Exercise details. Rescale the part of the rows that opens with the line containing "Select the diagram box 健康促进设施可及性" and runs through the end of the rows. Reproduce only those lines, requests included, multiplying every coordinate in the answers by 2.4 and rounding to whole numbers, with halves rounded up.

Raw records.
⟨

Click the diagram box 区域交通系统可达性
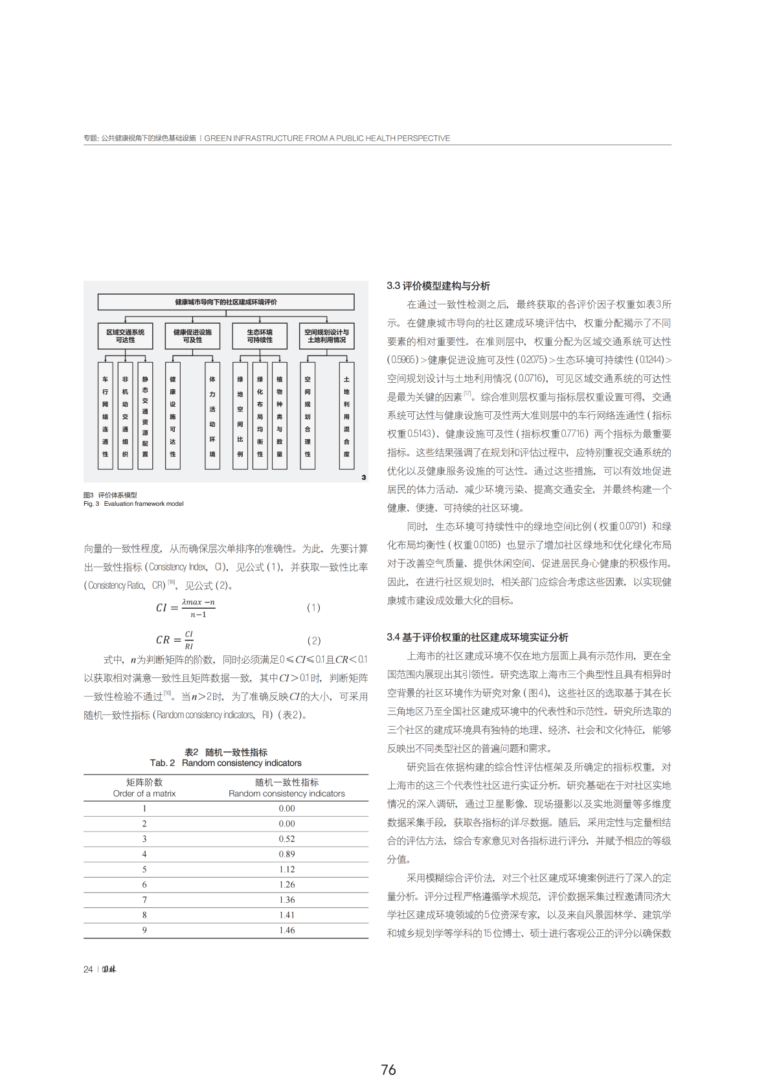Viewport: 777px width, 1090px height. [126, 335]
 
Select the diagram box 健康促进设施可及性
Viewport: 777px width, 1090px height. [192, 335]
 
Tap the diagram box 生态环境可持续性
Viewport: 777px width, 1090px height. [260, 335]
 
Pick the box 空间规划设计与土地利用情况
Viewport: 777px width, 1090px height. [327, 335]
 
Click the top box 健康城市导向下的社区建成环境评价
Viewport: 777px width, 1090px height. [226, 302]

⟩

Answer to the task.
Select the diagram box 健康促进设施可及性
Viewport: 777px width, 1090px height. [461, 804]
 
Tap the diagram box 生态环境可持续性
Viewport: 777px width, 1090px height. [624, 804]
 
Pick the box 空间规划设计与土地利用情况
Viewport: 777px width, 1090px height. [785, 804]
 
Click the top box 健康城市导向下的社区建成环境评价
Viewport: 777px width, 1090px height. [542, 725]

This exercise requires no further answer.